Bandra's portrait by photographer Heather Fener, January 2009
Bandra didn't have much INDog in him, as you can see from his photos. He was possibly a retriever-mix.
He was I think an abandoned dog, dumped at Bandra station where he then lost a foreleg in a train accident. A terrible maggot infestation followed, but he was rescued eventually and brought to the NGO I worked for at the time. In spite of the betrayal and trauma, he didn't lose his affection for people nor an ounce of his cheerfulness or goofy sense of fun. He battled liver cancer (successfully) in 2006, and also severe hypothyroidism.
This is how he looked at the time of his rescue (2005) and adoption (2006)
Four fun years followed, for him and even more so for us. He was a king in our house. There was an ongoing competition for status with Lalee, but they were actually rather fond of each other, with quite a bit of friendly sniffing and tail-wagging when they thought we weren't looking!
The sight of him rolling on the bed always made us laugh. Here he had settled down for a nap after a vigorous belly-rub from my husband. Scratching and belly-rubs were Kiran's chief duties on reaching home every evening.

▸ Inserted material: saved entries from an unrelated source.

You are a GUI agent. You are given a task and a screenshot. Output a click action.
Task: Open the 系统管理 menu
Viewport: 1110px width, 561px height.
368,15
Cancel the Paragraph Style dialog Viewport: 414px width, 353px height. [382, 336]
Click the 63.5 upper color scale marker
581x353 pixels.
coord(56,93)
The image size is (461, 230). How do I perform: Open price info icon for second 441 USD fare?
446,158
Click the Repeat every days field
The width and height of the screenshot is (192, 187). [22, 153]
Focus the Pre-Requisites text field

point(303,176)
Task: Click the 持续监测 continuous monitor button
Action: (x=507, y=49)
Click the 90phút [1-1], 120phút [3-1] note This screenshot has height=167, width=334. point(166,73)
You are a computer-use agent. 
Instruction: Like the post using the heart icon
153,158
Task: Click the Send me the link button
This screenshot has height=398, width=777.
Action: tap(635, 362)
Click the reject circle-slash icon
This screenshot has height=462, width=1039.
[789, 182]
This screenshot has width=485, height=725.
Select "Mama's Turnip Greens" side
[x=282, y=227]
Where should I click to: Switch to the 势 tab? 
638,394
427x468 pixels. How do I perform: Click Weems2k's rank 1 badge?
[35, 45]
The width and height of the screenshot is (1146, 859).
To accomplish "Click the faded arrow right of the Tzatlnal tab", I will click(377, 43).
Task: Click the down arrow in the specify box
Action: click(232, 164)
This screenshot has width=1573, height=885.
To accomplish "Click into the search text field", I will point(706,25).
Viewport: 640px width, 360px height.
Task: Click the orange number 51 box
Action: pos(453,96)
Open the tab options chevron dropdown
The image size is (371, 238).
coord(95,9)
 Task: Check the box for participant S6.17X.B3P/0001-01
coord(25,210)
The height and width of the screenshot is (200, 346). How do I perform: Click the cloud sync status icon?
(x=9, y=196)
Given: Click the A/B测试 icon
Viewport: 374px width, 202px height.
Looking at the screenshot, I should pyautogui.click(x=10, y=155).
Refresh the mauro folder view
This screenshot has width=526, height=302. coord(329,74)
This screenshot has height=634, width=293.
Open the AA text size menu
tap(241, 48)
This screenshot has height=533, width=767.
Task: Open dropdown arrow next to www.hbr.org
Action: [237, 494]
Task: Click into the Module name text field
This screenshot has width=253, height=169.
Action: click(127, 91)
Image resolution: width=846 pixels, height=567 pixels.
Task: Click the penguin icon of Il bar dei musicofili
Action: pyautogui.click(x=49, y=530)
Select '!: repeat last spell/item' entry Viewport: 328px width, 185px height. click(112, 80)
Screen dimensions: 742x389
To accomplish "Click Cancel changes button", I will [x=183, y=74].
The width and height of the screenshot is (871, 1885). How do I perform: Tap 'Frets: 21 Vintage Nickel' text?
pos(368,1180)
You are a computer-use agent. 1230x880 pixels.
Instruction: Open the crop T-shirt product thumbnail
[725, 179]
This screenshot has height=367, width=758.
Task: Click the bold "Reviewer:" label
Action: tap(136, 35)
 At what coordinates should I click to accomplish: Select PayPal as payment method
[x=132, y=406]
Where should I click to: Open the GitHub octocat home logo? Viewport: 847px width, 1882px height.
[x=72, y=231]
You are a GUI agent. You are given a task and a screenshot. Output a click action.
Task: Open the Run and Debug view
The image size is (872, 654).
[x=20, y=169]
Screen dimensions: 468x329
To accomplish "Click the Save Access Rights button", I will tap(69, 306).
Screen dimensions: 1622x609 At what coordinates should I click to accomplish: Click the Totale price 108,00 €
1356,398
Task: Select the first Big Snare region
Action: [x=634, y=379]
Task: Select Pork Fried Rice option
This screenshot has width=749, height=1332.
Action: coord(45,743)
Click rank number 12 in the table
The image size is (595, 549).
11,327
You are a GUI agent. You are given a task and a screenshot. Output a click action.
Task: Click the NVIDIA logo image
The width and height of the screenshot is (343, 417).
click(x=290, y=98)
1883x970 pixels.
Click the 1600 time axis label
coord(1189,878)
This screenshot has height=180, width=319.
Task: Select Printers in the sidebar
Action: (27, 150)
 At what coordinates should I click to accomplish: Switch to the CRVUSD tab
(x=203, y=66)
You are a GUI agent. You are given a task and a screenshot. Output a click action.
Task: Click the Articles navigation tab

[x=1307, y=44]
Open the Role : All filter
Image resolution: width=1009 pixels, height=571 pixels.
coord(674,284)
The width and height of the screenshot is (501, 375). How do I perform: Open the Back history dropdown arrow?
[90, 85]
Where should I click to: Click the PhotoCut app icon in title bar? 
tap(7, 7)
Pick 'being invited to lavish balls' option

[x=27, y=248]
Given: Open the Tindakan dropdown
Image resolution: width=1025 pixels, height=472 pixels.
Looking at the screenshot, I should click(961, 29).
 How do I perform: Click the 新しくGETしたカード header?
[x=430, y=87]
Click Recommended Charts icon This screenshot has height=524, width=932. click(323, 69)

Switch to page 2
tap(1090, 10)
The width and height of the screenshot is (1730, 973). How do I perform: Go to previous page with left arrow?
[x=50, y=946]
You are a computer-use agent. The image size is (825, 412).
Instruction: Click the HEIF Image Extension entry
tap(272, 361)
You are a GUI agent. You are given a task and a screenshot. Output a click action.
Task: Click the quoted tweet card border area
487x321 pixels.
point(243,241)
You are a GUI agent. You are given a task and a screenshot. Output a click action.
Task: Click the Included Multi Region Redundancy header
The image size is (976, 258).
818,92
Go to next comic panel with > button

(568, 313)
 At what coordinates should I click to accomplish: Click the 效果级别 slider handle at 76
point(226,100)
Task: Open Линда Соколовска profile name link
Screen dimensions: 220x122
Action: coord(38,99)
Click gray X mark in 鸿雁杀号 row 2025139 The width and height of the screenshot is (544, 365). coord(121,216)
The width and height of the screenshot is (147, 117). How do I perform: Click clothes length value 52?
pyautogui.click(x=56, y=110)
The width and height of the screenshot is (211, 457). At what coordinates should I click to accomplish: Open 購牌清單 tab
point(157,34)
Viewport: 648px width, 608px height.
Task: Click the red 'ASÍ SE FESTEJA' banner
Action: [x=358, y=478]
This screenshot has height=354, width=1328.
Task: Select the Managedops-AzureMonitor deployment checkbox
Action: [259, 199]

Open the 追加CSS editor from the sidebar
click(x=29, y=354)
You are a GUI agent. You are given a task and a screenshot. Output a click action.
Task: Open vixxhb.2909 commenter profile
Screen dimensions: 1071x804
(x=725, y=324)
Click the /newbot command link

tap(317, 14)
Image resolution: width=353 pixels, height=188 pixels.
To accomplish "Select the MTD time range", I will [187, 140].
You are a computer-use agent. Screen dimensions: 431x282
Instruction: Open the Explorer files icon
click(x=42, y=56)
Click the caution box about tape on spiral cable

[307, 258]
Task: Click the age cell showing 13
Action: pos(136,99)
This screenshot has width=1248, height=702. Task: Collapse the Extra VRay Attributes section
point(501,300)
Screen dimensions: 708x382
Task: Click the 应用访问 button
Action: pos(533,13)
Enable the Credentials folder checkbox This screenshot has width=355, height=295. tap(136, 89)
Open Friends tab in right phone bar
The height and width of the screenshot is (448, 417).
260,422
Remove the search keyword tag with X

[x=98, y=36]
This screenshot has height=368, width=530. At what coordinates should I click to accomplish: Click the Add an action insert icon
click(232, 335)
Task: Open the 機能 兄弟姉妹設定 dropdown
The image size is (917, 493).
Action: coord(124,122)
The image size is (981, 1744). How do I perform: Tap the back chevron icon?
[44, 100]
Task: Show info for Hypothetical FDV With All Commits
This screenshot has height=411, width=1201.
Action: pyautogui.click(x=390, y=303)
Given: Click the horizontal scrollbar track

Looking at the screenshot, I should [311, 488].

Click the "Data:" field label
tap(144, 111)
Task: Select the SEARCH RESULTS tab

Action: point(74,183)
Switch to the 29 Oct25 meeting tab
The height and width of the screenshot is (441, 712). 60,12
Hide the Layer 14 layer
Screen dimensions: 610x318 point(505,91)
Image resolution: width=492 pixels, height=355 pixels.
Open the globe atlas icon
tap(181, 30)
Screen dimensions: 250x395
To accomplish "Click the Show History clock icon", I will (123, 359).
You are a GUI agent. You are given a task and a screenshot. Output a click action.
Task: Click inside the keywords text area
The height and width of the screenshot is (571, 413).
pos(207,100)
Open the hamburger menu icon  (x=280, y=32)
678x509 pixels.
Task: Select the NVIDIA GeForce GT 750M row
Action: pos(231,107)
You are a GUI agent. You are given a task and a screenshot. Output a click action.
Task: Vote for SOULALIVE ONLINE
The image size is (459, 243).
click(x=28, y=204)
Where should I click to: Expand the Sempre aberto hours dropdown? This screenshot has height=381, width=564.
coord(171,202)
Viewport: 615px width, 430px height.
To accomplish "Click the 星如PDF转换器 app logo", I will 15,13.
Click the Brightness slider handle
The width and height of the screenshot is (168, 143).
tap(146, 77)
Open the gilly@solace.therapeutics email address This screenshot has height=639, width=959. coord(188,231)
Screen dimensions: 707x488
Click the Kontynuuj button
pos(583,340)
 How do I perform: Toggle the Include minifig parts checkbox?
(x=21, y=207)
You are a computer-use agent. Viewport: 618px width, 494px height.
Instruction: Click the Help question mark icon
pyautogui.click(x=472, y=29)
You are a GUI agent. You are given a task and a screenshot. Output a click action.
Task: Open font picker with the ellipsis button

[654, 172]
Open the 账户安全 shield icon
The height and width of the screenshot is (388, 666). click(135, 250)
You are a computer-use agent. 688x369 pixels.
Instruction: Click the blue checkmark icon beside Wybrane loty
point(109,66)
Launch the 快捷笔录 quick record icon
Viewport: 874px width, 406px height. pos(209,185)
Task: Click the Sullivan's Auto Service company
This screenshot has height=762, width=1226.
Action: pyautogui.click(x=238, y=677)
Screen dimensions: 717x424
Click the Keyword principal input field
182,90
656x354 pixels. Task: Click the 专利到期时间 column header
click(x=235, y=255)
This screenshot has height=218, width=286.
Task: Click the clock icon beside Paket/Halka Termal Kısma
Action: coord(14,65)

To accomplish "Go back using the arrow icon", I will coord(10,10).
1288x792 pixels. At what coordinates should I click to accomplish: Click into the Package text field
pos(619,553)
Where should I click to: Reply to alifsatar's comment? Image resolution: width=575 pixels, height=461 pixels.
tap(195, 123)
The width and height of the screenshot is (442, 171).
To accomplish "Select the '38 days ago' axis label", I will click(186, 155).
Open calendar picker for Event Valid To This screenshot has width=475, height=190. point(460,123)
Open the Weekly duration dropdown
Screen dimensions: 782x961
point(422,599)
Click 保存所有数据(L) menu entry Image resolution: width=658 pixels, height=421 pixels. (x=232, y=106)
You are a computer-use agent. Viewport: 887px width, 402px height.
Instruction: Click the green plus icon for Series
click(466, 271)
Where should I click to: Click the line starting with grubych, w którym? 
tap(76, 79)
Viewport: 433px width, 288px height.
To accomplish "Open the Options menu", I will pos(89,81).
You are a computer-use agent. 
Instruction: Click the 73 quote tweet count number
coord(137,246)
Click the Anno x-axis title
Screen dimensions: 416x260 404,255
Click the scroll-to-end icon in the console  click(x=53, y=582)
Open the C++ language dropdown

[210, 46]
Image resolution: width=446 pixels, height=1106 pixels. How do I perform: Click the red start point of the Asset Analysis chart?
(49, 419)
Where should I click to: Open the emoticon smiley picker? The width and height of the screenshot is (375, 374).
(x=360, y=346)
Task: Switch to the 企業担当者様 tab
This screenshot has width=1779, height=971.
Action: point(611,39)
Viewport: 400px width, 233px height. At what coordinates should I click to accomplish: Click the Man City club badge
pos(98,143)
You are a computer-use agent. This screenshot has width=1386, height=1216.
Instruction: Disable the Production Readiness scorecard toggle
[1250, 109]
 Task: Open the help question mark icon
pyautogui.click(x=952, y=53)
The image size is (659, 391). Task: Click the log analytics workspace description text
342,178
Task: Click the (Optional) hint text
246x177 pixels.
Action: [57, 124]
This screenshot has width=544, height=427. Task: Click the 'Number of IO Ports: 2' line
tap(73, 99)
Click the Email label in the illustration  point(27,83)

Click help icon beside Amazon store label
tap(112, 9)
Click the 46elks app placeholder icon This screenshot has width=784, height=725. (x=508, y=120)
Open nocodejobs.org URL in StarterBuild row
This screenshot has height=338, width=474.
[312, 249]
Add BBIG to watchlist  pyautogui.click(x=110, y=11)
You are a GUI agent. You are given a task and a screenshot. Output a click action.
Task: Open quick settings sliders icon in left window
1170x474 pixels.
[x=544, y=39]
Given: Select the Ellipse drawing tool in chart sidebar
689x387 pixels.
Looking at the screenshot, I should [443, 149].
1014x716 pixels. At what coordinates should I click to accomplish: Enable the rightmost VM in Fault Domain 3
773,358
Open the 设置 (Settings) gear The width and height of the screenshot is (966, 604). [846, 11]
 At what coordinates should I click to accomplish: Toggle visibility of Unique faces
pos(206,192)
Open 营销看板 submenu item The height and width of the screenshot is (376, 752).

He made frequent trips with us to our bungalow near the sea, where he divided his time between the sofa, the garden and the beach. Click here, here and here for some earlier posts about him in this blog.
The five beach photos above were taken by photographer Rohan Mukerjee, 2008. Above: With Lalee and Lucy.
Being an amputee didn't bother him much. He could run pretty fast, and jump on the bed too. Long walks tired him though and he would often have to sit and rest his leg.
Because of his hopping gait, I gave him the nickname "Bunny" and that's what we usually called him. Also "Bam-bam." One of the lovely things about animals is that they don't mind being given silly names!
Below: Rolling on the grass with Kimaya
The end was sudden and shocking, a silent massive cardiac arrest. But possibly this was the best and least painful way to go. He was blessed. So were we.
It's always too sudden and always too soon to lose a beloved family member, as a friend told me after his death. This is so true. She also reminded me that dogs live in the moment and rarely let thoughts of the past or future bother them. This is a gift and something we should, but don't, learn from our animal friends. Belonging to a sadder species I can't shake off the mourning very easily. I want to believe we'll meet again, some day.
But Bandra was a sunny soul, always cheerful and smiling and always a puppy in his head, though he was probably ten years old at the time he left us. The best tribute I could pay him would be to enjoy each moment as he did.
So I don't want to feel sad when I think of him. He deserves better. I want to remember him as he is in these pictures.
Golden, shining, brave, innocent and happy forever.